Adding Friction to Onboard Customers and Employees

March 12, 2018

I just signed up for a Virtual Assistant Service.

They made it easy on me, by making it challenging.

What?

Yes. Stay with me here…

They could have simply given me a button that said, “Sign up here.” Then they could have taken my money. Yes, that would have been an “easy” process. But how many people would do it, and just sign up cold like that.

Instead, they added friction to me buying their service, and it made it easier.

Let me show you.

First, they didn’t ask me to buy. They just invite me to try.

After clicking that, they entice me to try it for free, and take my info…

They don’t stop there, because you know how many of us sign up for something like this, let it hit our email and do nothing, right?

So instead, they get me into action, immediately. They ask me to pick a task area, and if I do it within the time limit, then I get a $25 credit.

And then step by step, I pick the kind of task I want done:

I then go on to give them exact information…

And we’re on our way.

Yes, it’s a lot of steps, but, I believe it drivers higher conversion rates because:

a) They’re very easy.
b) It screens out those who are not serious.
c) I get immediate value, and they are selling by doing.

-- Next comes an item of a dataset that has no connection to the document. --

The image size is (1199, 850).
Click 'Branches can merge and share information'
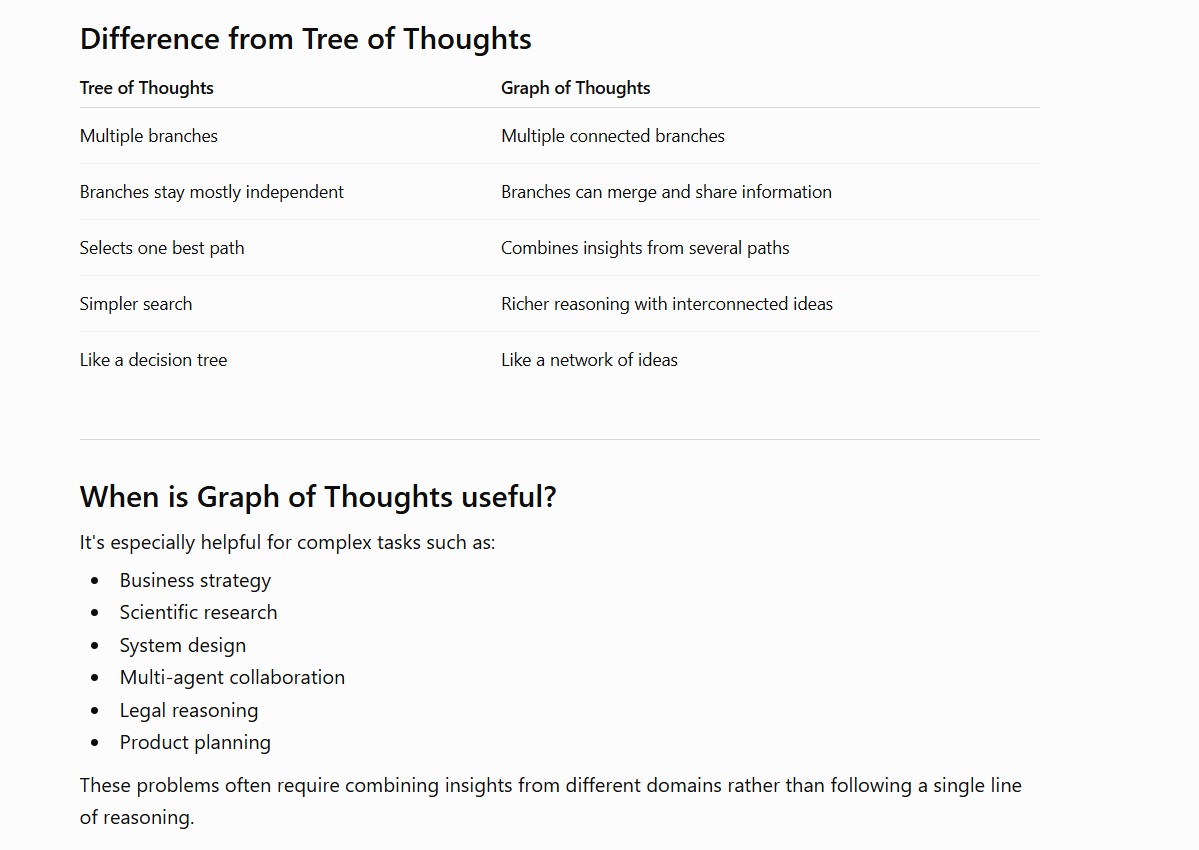pos(666,192)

So how does this relate to your company internally?

Add friction to the hiring process.

1) Rather than post your job opportunities, put up a form to take their email address and their interests, so that you have a way of contacting them if a relevant job comes up. If you just show them the jobs and one doesn’t apply, then you’ve lost them forever.

2) Have them contribute a video of why they are a good candidate.

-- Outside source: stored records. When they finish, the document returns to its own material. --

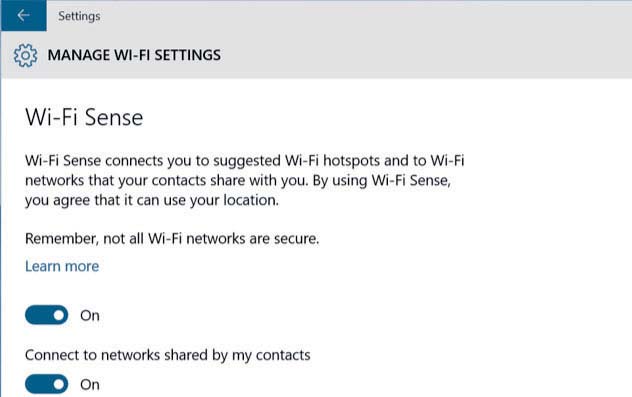Click the Settings window title text

79,16
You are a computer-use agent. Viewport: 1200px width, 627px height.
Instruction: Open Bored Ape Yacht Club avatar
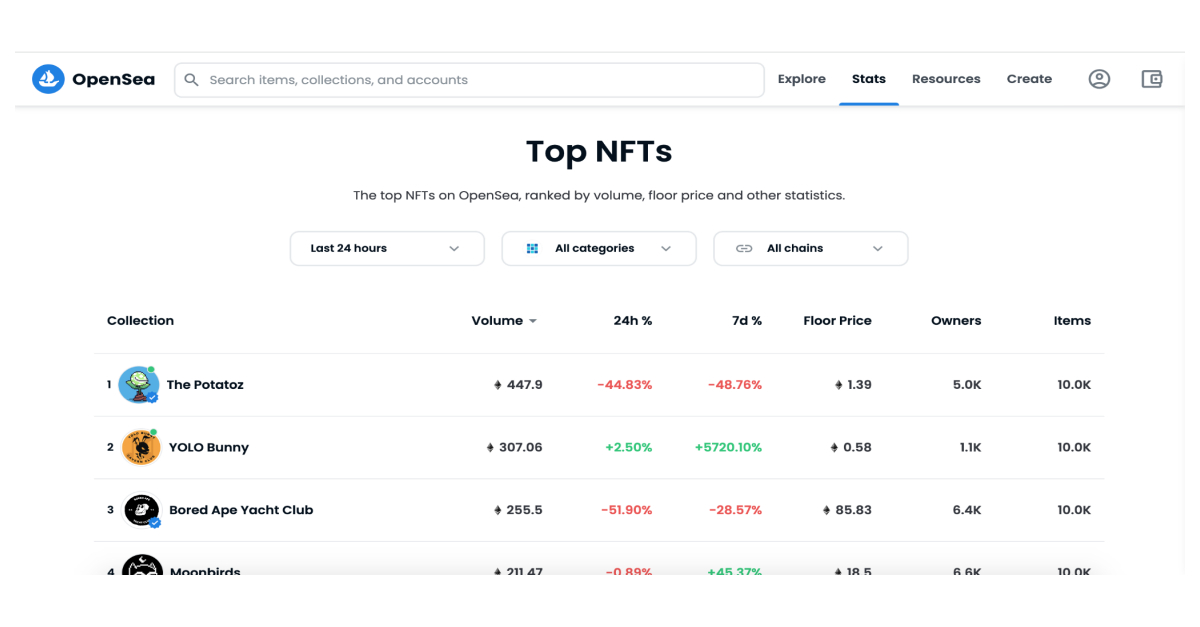(141, 510)
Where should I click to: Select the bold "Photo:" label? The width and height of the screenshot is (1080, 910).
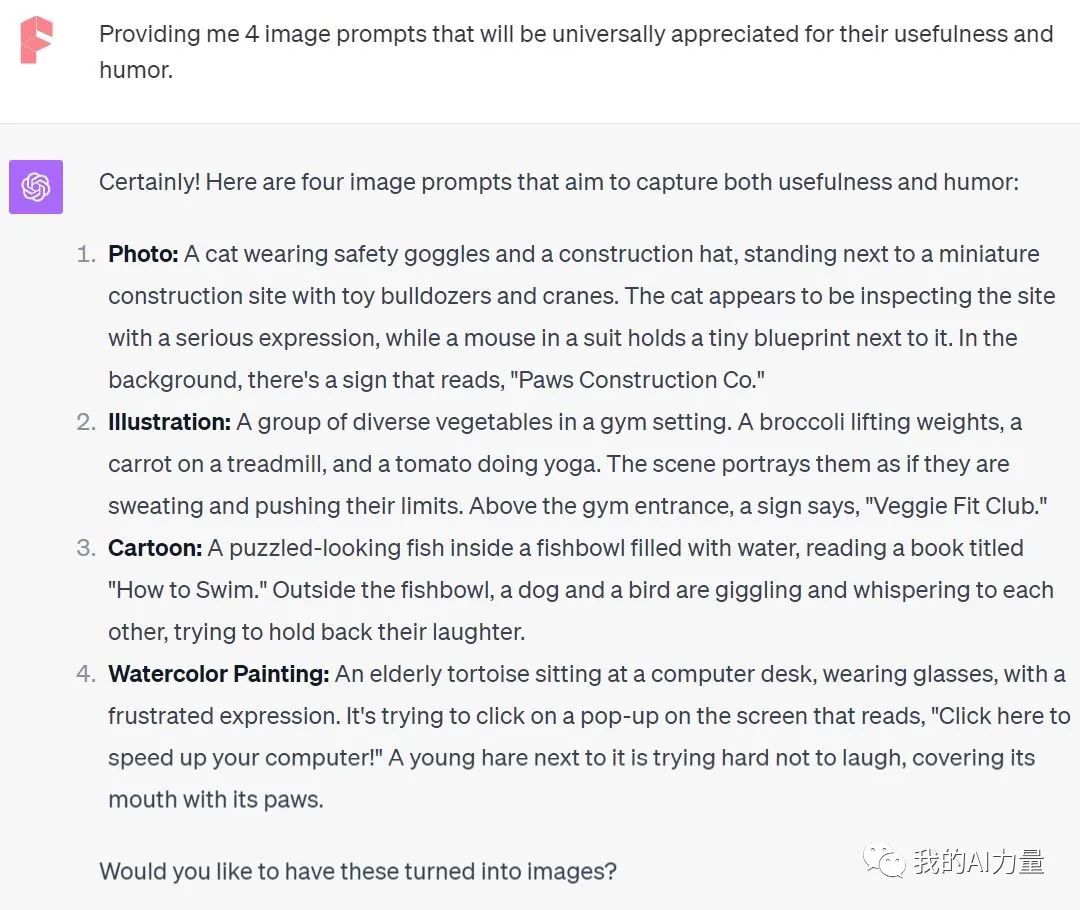[143, 254]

3) Ask them to use a very specific subject in an email to you, just to see if they can really follow instructions and pay attention to detail. If they can’t do this simple thing, they’re out.

4) Interview people in a group, have them work together on something and have each person say a recommendation for the others to get a job. You can tell how well they play in teams, and how much they’re willing to support the bigger goal.

Add friction to a new program.

When I started up the Goals Coach program at Zappos, we had only one coach for 1500 people. Rather than just opening up for coaching, we had them:

1) Apply to be in it, making them think about what they want and why.

2) They had to take a class about coaching and how it works

3) Now that they have had all their prep, the sessions only took 15 minutes, rather than a full hour, thus quadrupling capacity.

Where might you add friction in your business or in your culture in order to serve the higher goal?